Dienstag 19. November 2013

WOD

A) BBG

B) QUALIFIER WORKOUT BoL3

INDIVIDUALS

As many rounds as possible in 20 minutes of:

50 wall balls 9kg to 10ft/6kg to 9ft
40 KB swings Russian 32/24kg
30 down-ups
20 pull-ups
100 double unders

MASTERS

As many rounds as possible in 20 minutes of:

50 wall balls 9kg to 10ft/6kg to 9ft
40 KB swings Russian 24/16kg
30 down-ups
20 pull-ups
100 double unders

SCALED COMPETITION

As many rounds as possible in 20 minutes of:

50 wall balls 7kg to 10ft/5kg to 9ft
40 KB swings Russian 24/16kg
30 down-ups
20 jumping pull-ups
100 single unders

MOVEMENT STANDARDS

WALL BALL

The athlete must use a wall ball of at least the prescribed weight i.e.
9kg = 19.8lbs = 20lbs med ball
7kg = 15.4lbs = 16lbs med ball
6kg = 13.2lbs = 14lbs med ball
5kg = 11lbs = 12lbs med ball

The movement starts with the athlete standing fully upright and the med ball on the floor. To start the movement the athlete must pick up the ball, perform a full squat with hip crease passing below the level of the knee, stand up and throw the med ball to hit the prescribed target. On the first rep the athlete can complete a med ball clean but the athlete must execute a full squat for the rep to count. If the athlete does not perform a full squat or the med ball does not hit the target the rep is not counted.

RUSSIAN KETTLE BELL SWING

The movement starts with the kettlebell (KB) on the floor. The athlete must pick up the KB, and swing the KB from between the legs to clearly above shoulder height. The athlete must show straight arms at the top of the movement.
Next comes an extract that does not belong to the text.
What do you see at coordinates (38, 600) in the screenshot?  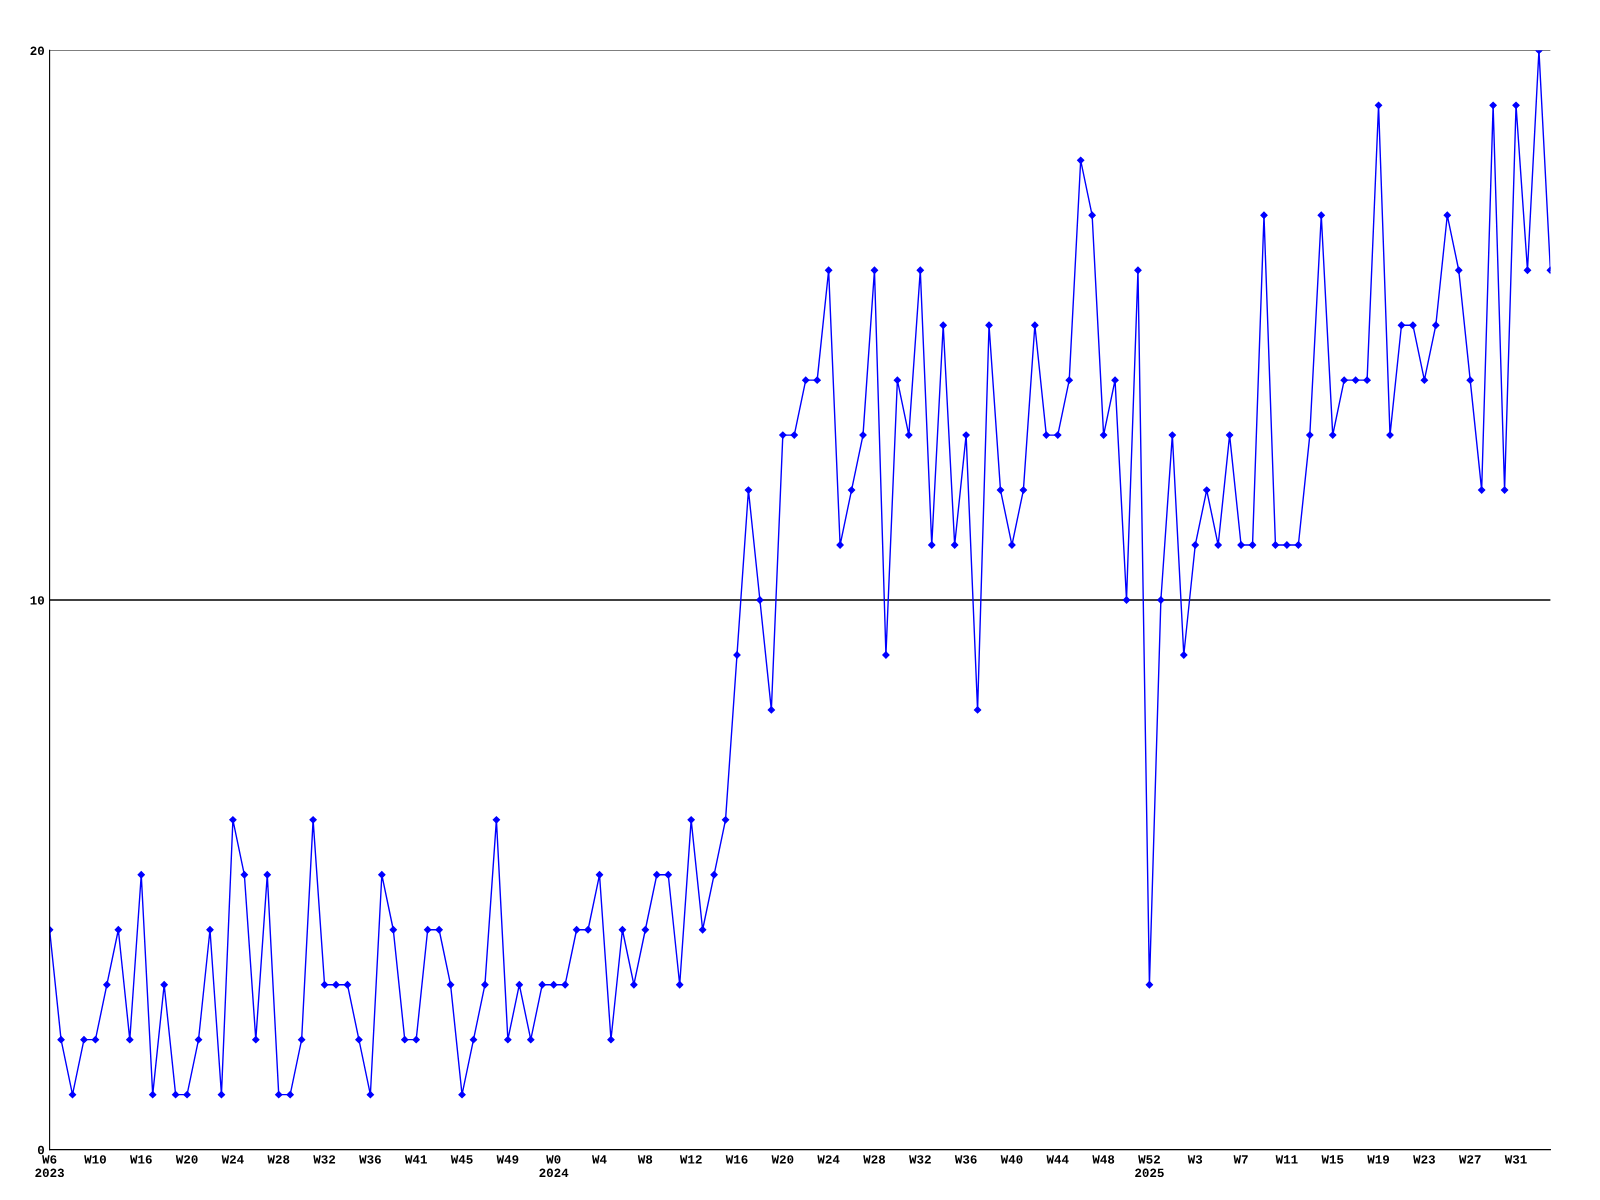 I see `y-tick-label: 10` at bounding box center [38, 600].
At the top of the swing, knees and hips must be fully extended and the KB must be clearly above shoulder height.

DOWN UP

The movement starts with the athlete standing fully upright, shoulders, hips, knees and feet in one vertical line.

The athletes must then lower themselves to the floor, until their hips and chest are in contact with the floor.
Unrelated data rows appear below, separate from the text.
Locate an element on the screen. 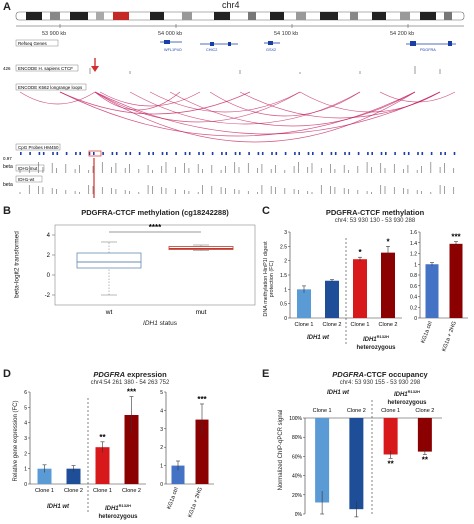 This screenshot has width=474, height=524. gene-label-3: GSX2 is located at coordinates (271, 50).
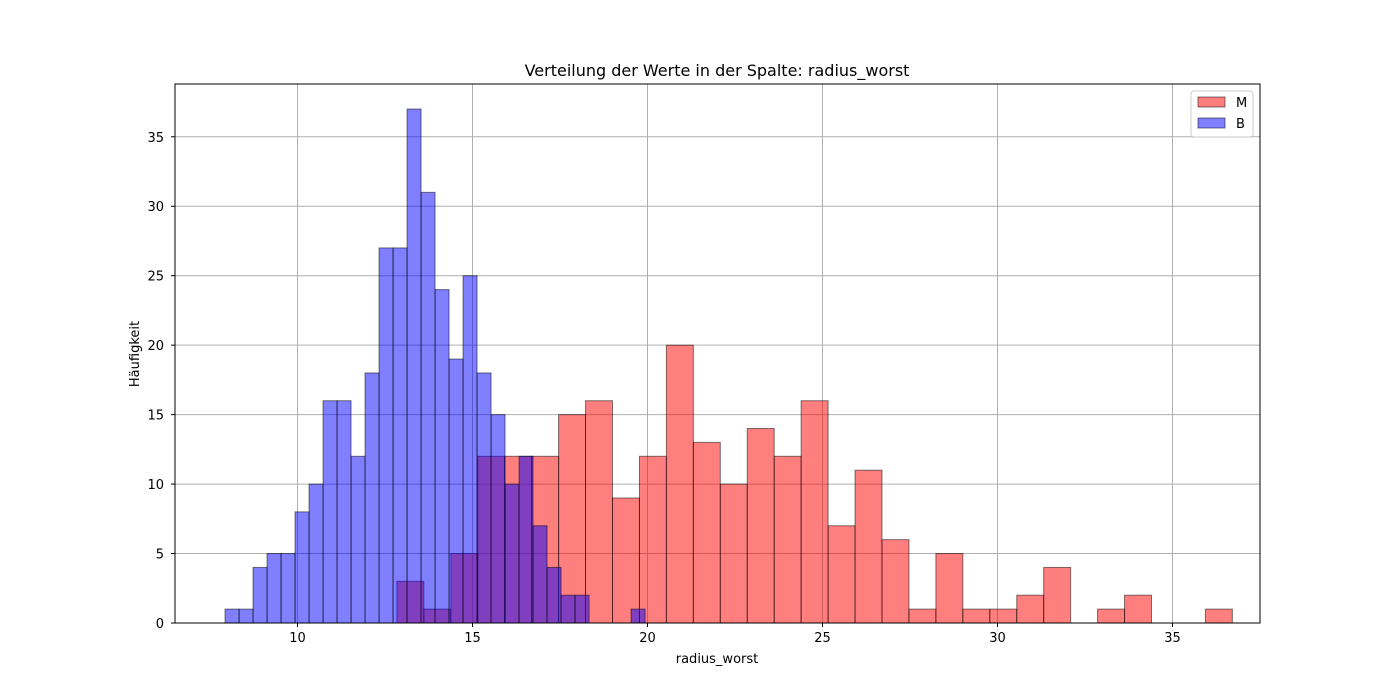 This screenshot has height=700, width=1400. What do you see at coordinates (1240, 124) in the screenshot?
I see `legend-label-b: B` at bounding box center [1240, 124].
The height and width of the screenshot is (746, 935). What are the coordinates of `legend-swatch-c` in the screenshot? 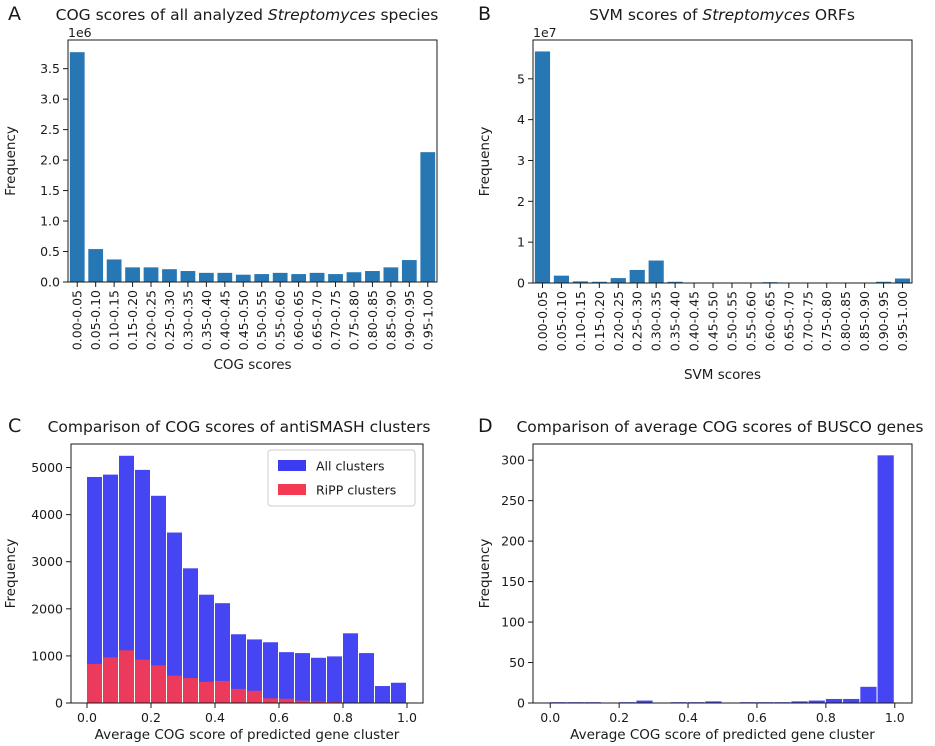 It's located at (292, 490).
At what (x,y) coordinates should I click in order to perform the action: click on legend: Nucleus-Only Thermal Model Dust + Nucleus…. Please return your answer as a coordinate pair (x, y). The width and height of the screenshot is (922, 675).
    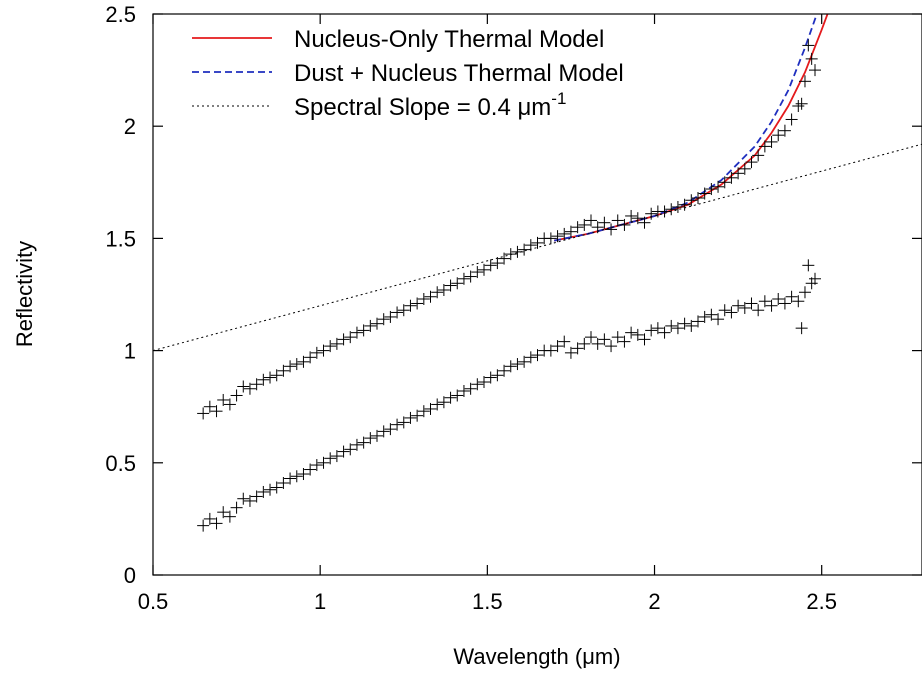
    Looking at the image, I should click on (408, 74).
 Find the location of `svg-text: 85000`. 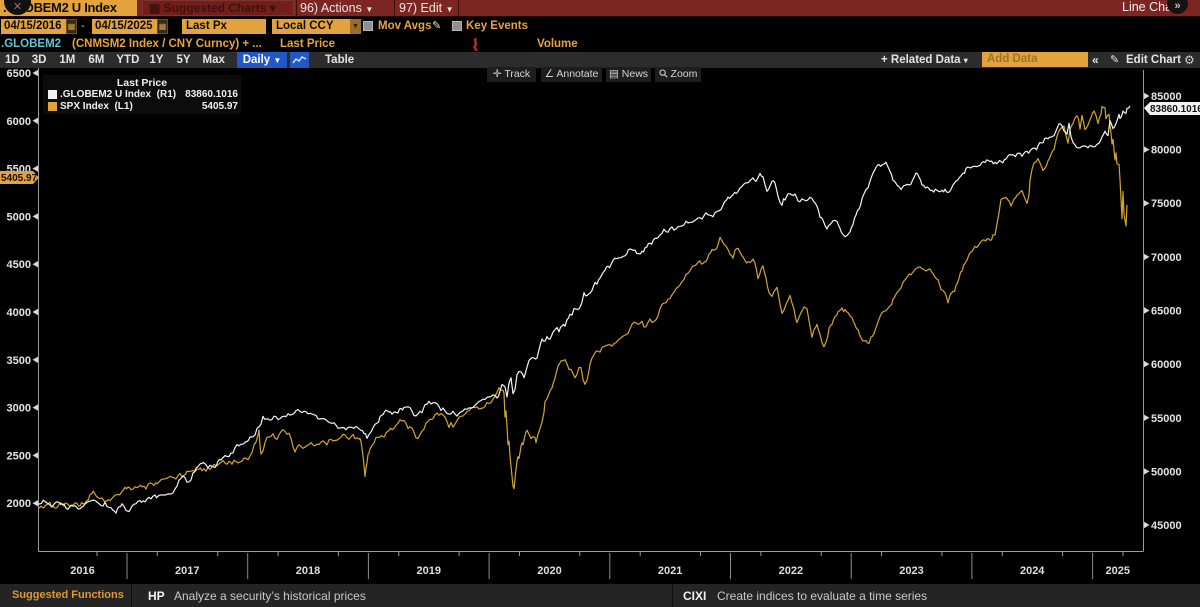

svg-text: 85000 is located at coordinates (1166, 97).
The athlete must then return to standing showing shoulders, hips, knees and feet in one vertical line.
Athletes can choose to step up/down or jump up/down.

PULL-UPS

The pull-up starts with the athlete hanging on the bar, with full extension of the elbows and shoulders. The athletes must then pull themselves up until their chin is above the horizontal line of the bar. Any pull-up style is allowed. Any grip is allowed. On kipping/ butterfly pull-ups the feet must pass through the vertical line of the bar at the bottom position.

JUMPING PULL-UP

To find the correct height for jumping pull-ups:

1. Grip your left wrist with your right hand just at the wrist joint (little finger closest to your wrist and first finger closes to your elbow).
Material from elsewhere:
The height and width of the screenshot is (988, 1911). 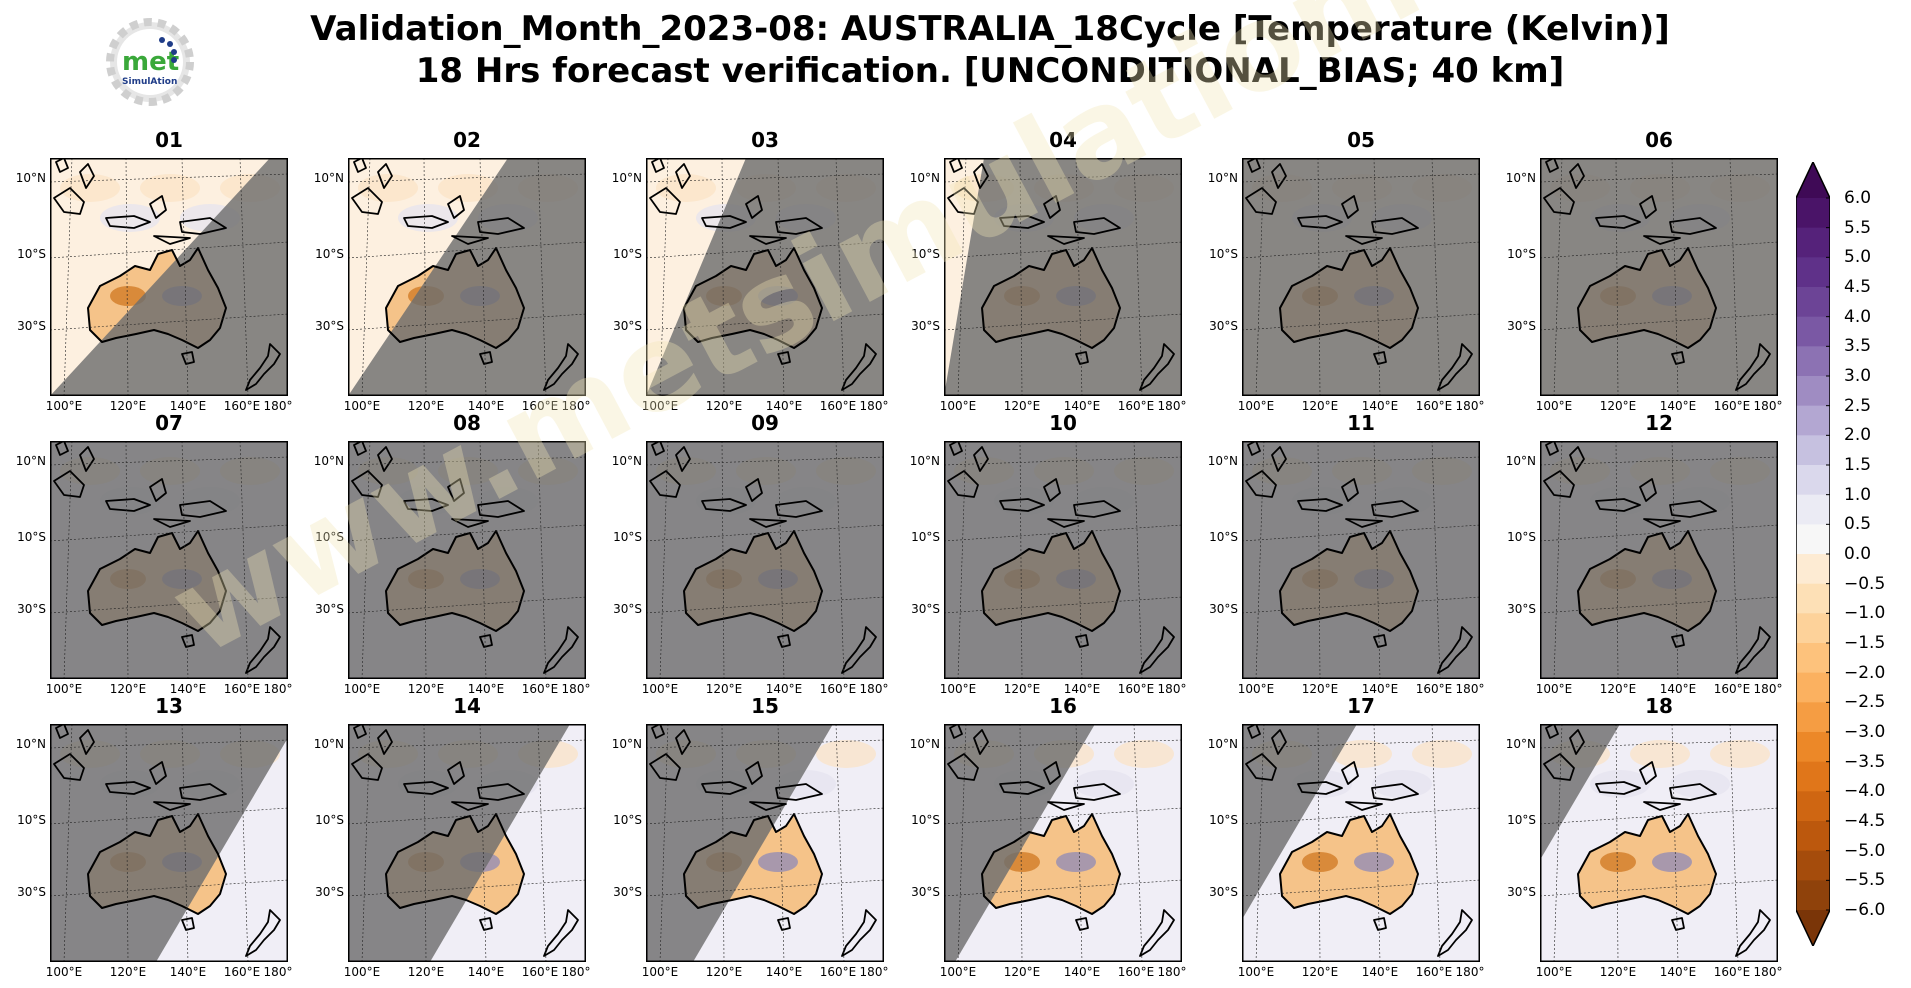 I want to click on bias-contour, so click(x=468, y=188).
2. Have your judge draw a line across your forearm just below where your first finger grips your forearm.

3. Stand underneath your pull-up bar with legs straight and both arms fully extended over head.

4. Your judge must be able to see the line drawn on your hand below the level of the bar when standing in front.

5. You can use mats or boxes to find the correct height under the bar.

The movement starts with the athlete holding the bar and the arms fully extended – (they will need to bend their knees)
The athletes must then jump/pull themselves up until their chin is above the level of the bar. The athlete must extend their arms fully between each rep.

DOUBLE UNDERS

The rope must pass under the feet twice with every jump. Attempts must not be counted.

SINGLE SKIPS

The rope must pass under the feet once with every jump. Attempts must not be counted.